Walter Williams questions the decline of black academic culture in New York City.
It’s taken as axiomatic that the relatively few blacks admitted to these high-powered schools is somehow tied to racial discrimination. In a June 2, 2018 “Chalkbeat” article (https://tinyurl.com/y64delc3), de Blasio writes: “The problem is clear. Eight of our most renowned high schools — including Stuyvesant High School, Bronx High School of Science and Brooklyn Technical High School — rely on a single, high-stakes exam. The Specialized High School Admissions Test isn’t just flawed — it’s a roadblock to justice, progress and academic excellence.”
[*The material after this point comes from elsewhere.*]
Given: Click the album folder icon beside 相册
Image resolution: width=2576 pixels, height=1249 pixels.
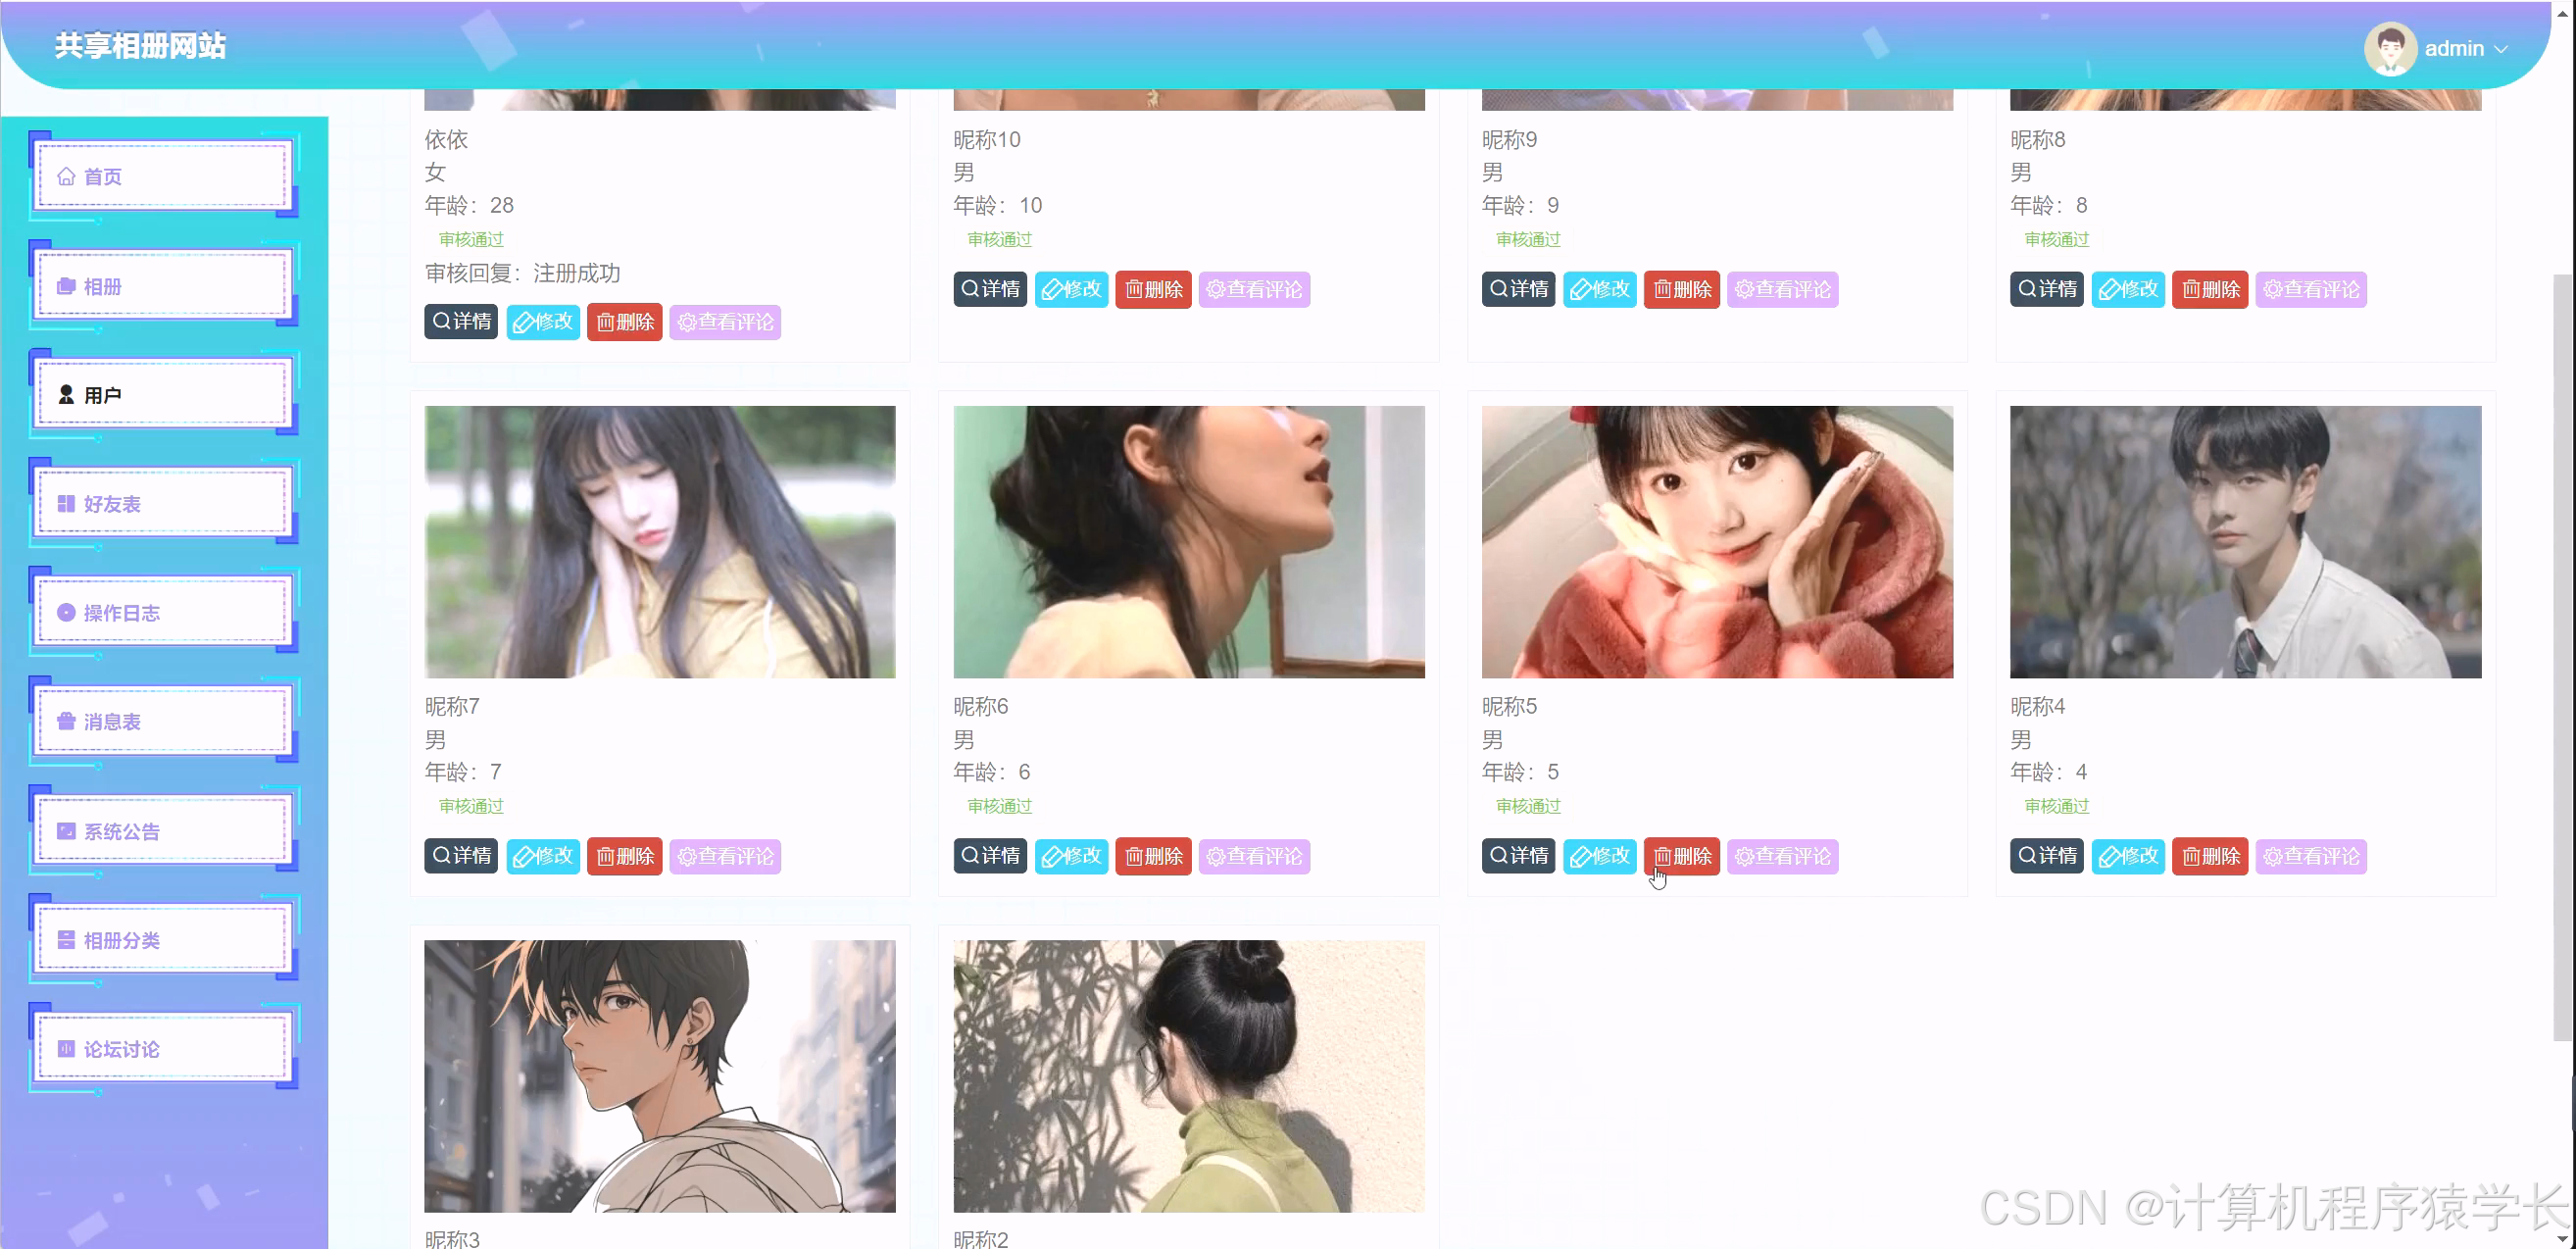Looking at the screenshot, I should pyautogui.click(x=66, y=285).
Let’s look at a bit of history to raise some questions about the mayor’s diversity hypothesis. Dr. Thomas Sowell provides some interesting statistics about Stuyvesant High School in his book “Wealth, Poverty and Politics.” He reports that, “In 1938, the proportion of blacks attending Stuyvesant High School, a specialized school, was almost as high as the proportion of blacks in the population of New York City.” Since then, it has spiraled downward. In 1979, blacks were 12.9% of students at Stuyvesant, falling to 4.8% in 1995. By 2012, The New York Times reported that blacks were 1.2% of the student body.
What explains the decline?
He is, as usual, on to something. However, I sense the presence of a scheme (within a scheme) along the lines of the Asian Students v. Harvard case. At any rate, this is another great advertisement for homeschooling.